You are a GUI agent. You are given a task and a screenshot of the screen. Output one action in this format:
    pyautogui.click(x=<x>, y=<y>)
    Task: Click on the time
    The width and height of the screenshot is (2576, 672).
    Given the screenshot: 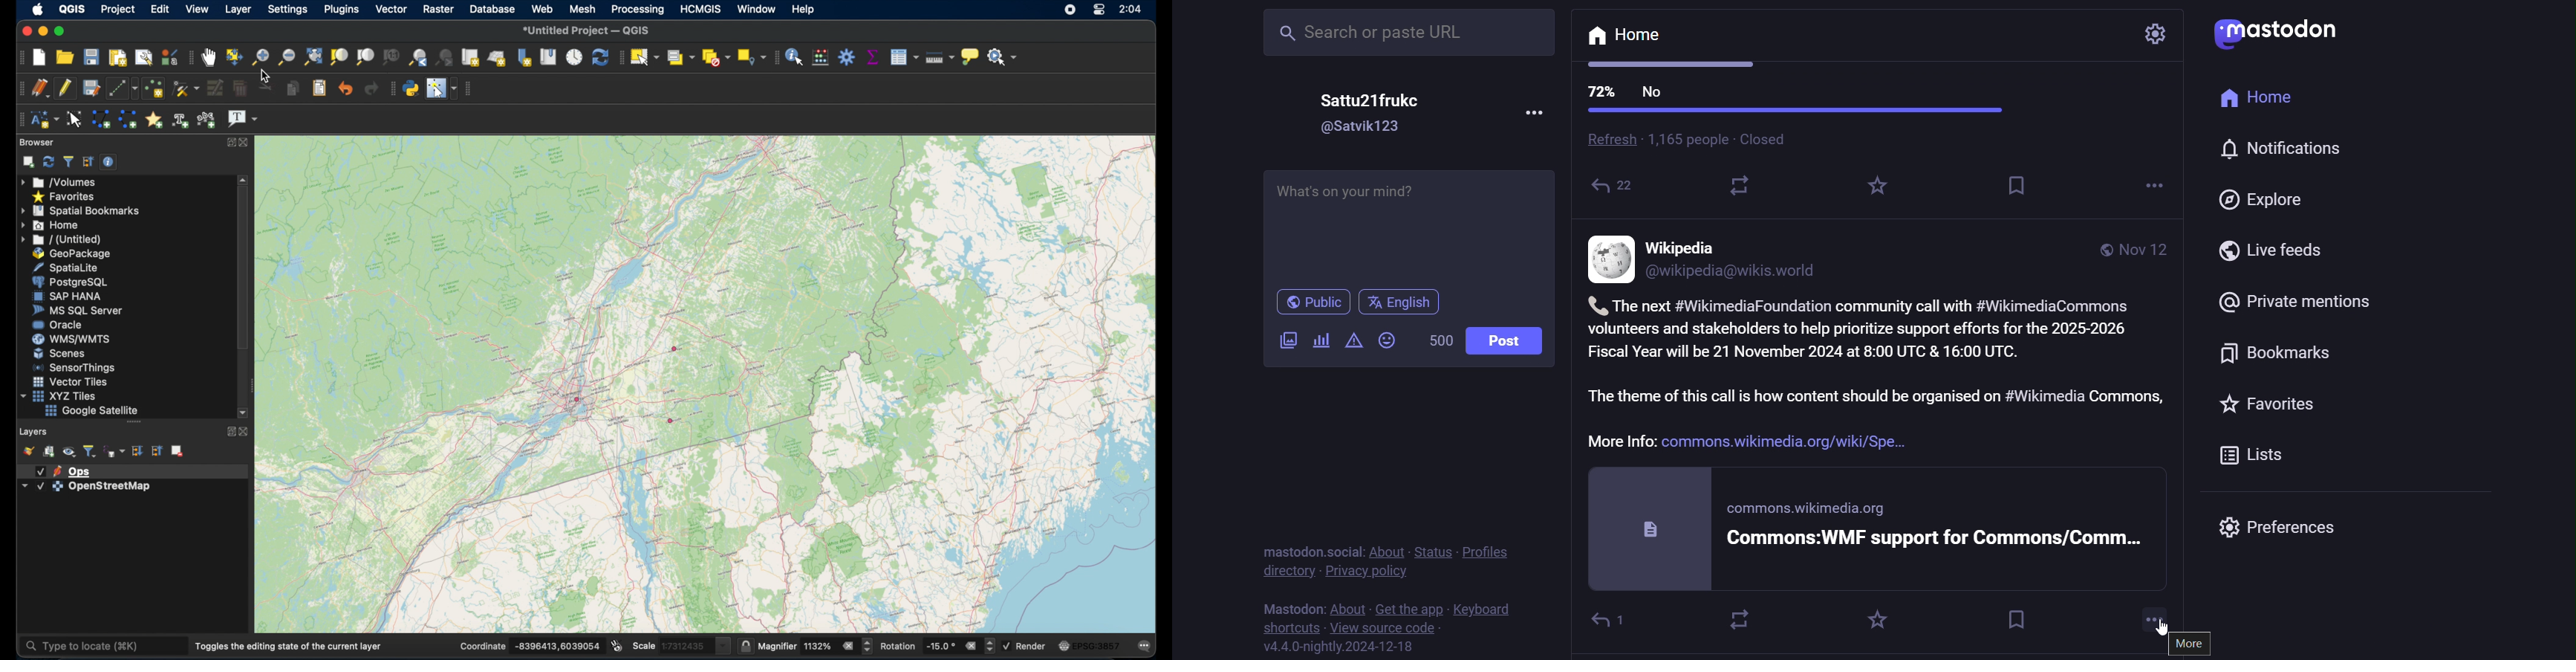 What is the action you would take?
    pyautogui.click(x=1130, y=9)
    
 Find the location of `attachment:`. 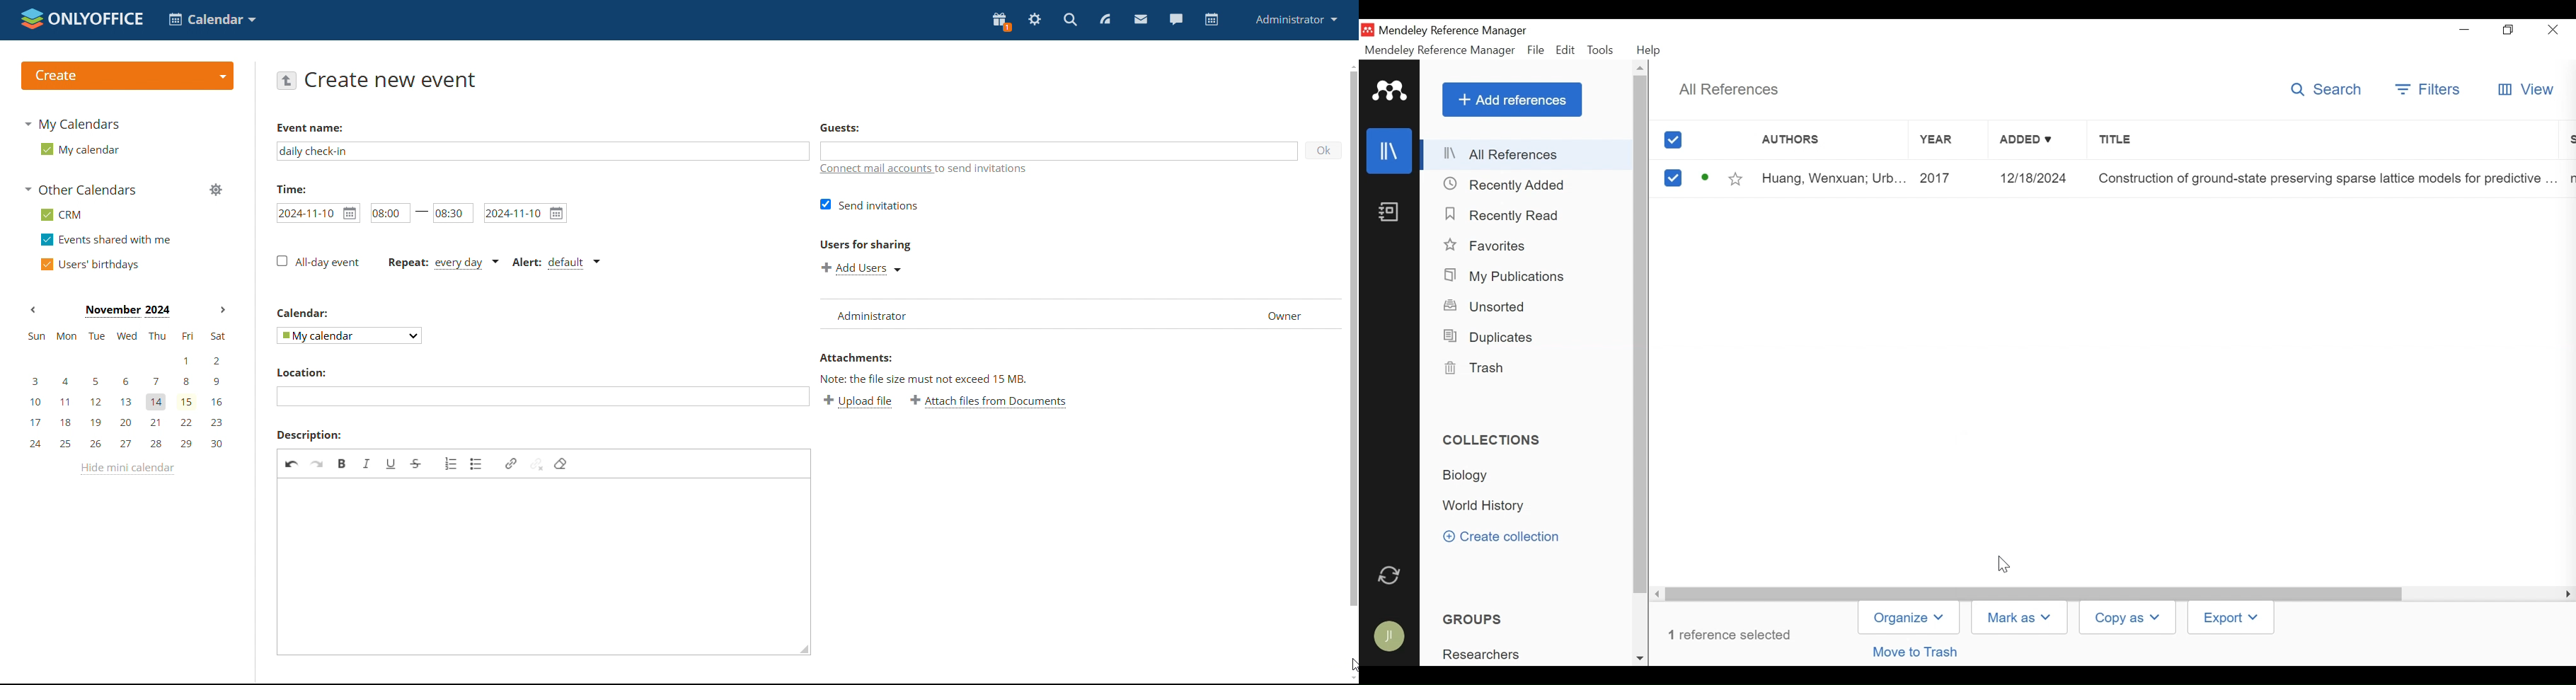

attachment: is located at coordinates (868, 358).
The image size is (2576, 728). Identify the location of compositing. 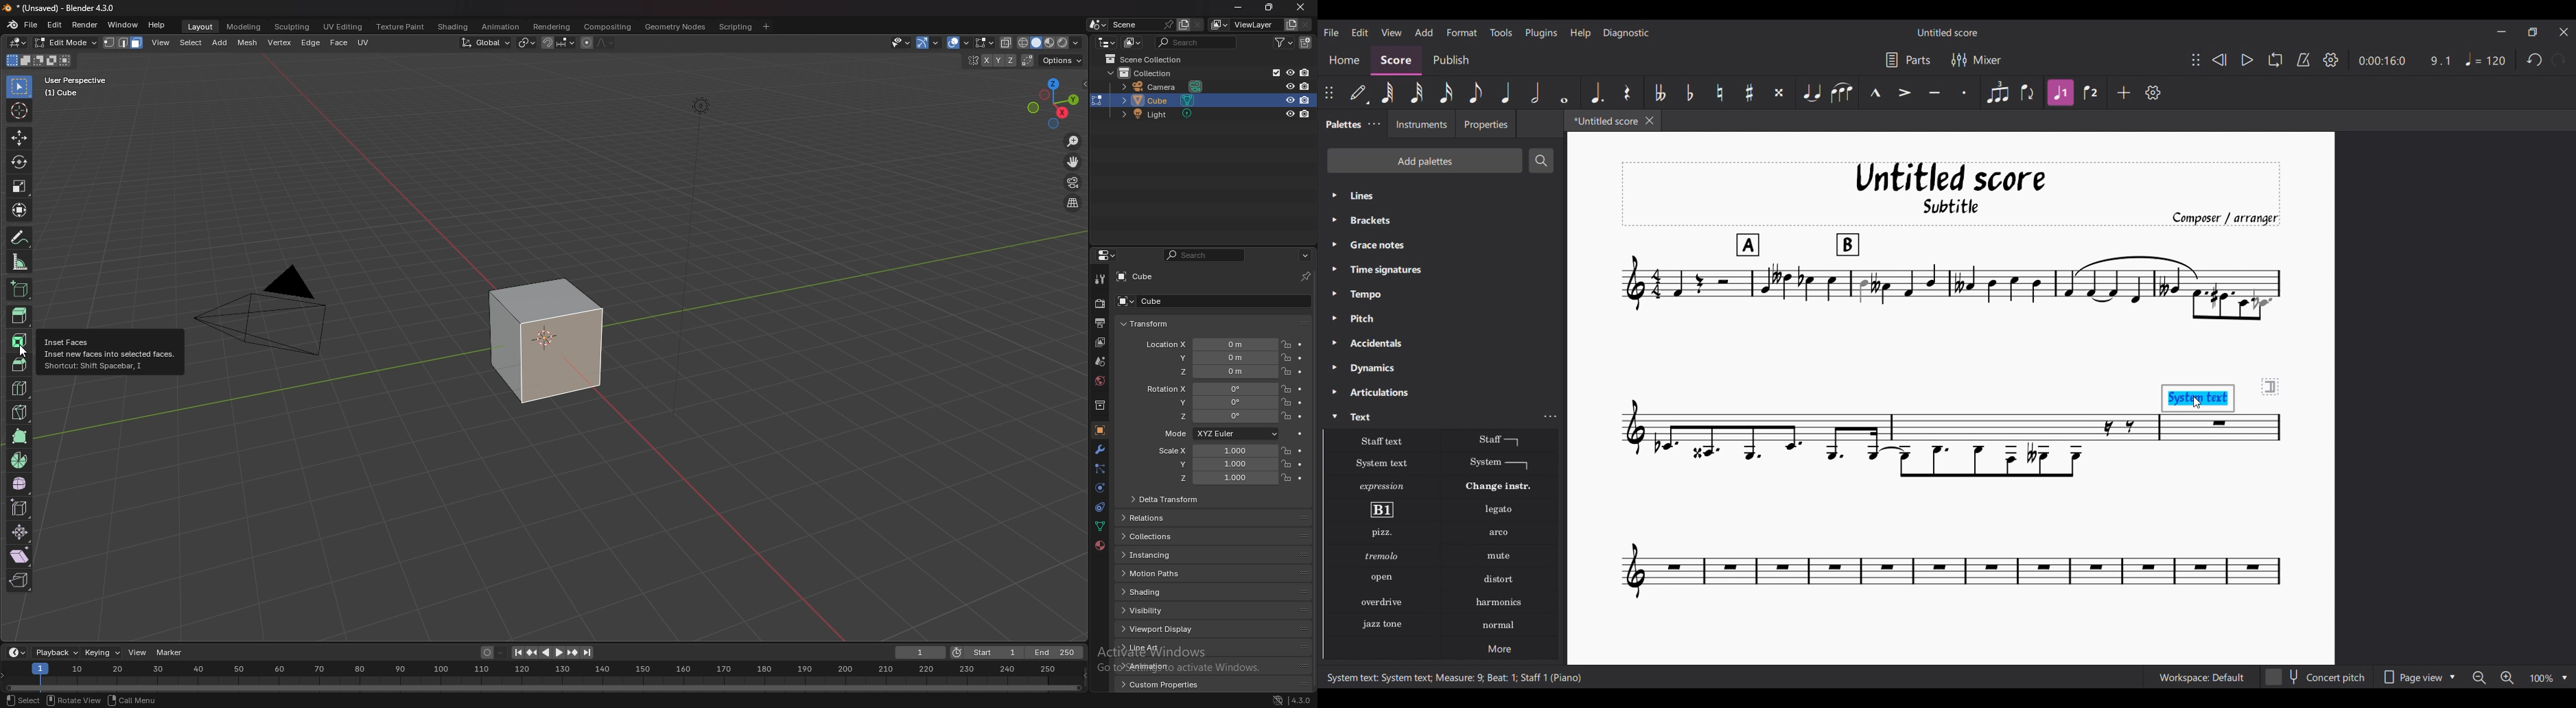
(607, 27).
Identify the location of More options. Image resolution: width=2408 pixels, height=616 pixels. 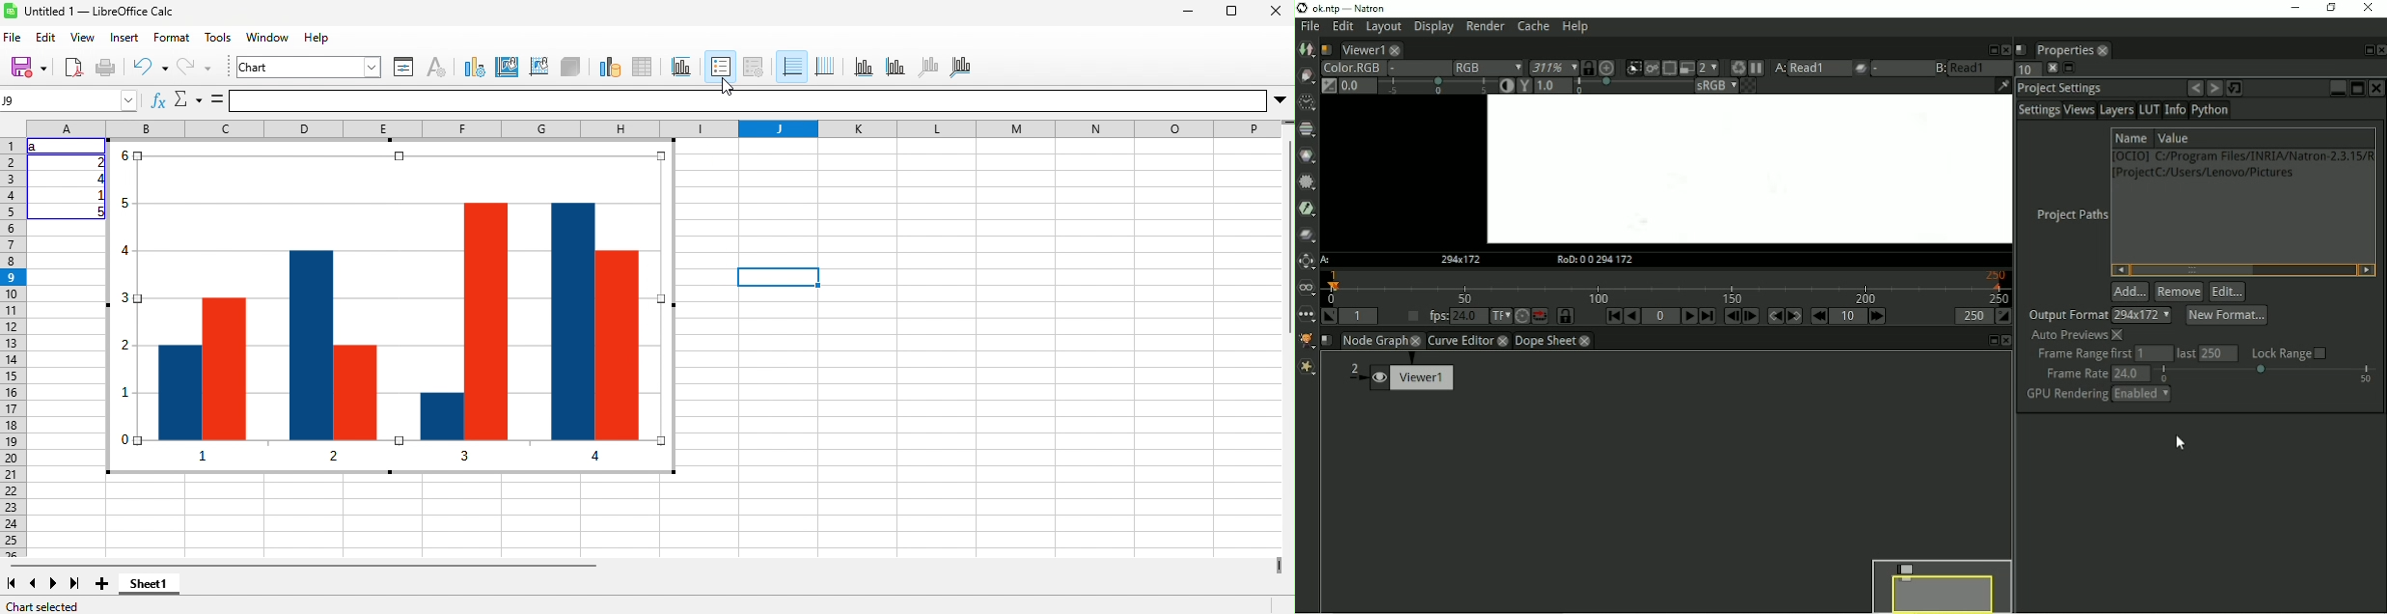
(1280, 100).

-*-

= Directions =
Copy every line from the one that contains "Find the location" through the final line above, keeping both ends and omitting the pictures.

= Correct response =
 Find the location of `attachment:`. 

attachment: is located at coordinates (868, 358).
The image size is (2576, 728). Identify the location of compositing. 
(607, 27).
Identify the location of More options. Image resolution: width=2408 pixels, height=616 pixels. 
(1280, 100).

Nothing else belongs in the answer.